Poster Presentation HUPO 2019 - 18th Human Proteome Organization World Congress

Development of sandwich antibody microarrays to validate a panel of potential protein biomarkers of osteoarthritis (#815)

Rocío Paz-González 1 , María Camacho-Encina 1 , Valentina Calamia 1 , Lucía Lourido 1 , Patricia Fernández-Puente 1 , Beatriz Rocha 1 , Lucía González-Rodríguez 1 , Cristina Ruiz-Romero 1 2 , Francisco J Blanco 1
  1. Instituto de Investigación Biomédica de A Coruña (INIBIC-CHUAC), A Coruña, Spain
  2. CIBER-BBN Instituto de Salud Carlos III, INIBIC-CHUAC, A Coruña, Spain

In complex diseases such as osteoarthritis (OA), the measurement of multiple biomarkers is expected to provide valuable information to improve diagnosis, prognosis and therapy monitoring. Bead-based xMAP technology offers a flexible and open platform to simultaneously quantify proteins. The aim of this study has been to develop sandwich antibody microarrays to validate a panel of 6 potential OA biomarkers in clinical samples.

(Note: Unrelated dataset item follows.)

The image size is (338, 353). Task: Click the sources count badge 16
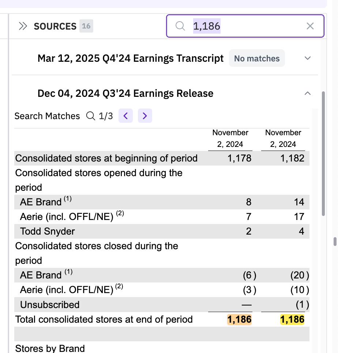click(x=86, y=26)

Antibody pairs and recombinant proteins tested to work in an ELISA were purchased for each of the 6 analytes of interest. First, 1.6 µg of each monoclonal antibody were coupled to 5x105 of an activated fluorescent bead region and the efficiency of the coupling was confirmed by Phycoerythrin-labelled anti-species antibodies. Assay conditions, including the standard curve range and sample dilution, were optimized for each protein individually. Cross-reactivity of antibodies with the non-target analyte was assessed between those proteins requiring the same sample dilution to generate multiplex sandwich immunoassays. Then, analytical characteristics in terms of accuracy, precision and limit of detection (LLOD) and quantification (LLOQ) were evaluated and finally their utility to quantify the potential biomarkers was assessed.

Individual capture immunoassays were successfully converted for all biomarkers to a protein microarray platform. According to the serum sample dilution, the six proteins were finally grouped in three different immunoassays: a duplex, a triplex and a singleplex sandwich immunoassays. No cross-reactivity was observed for the antibody pairs against the non-targeted proteins. Median Fluorescence Intensity of the negative controls in 8 replicates was used to evaluate the LLOD and LLOQ of each microarray. Precision and accuracy were calculated using 3 different known concentrations of the standards. In all cases precision was below 10% and accuracy ranged between 70–130%.

In conclusion, three different sandwich immunoassays have been successfully developed in a suspension beads array format to absolutely quantify six potential OA biomarkers.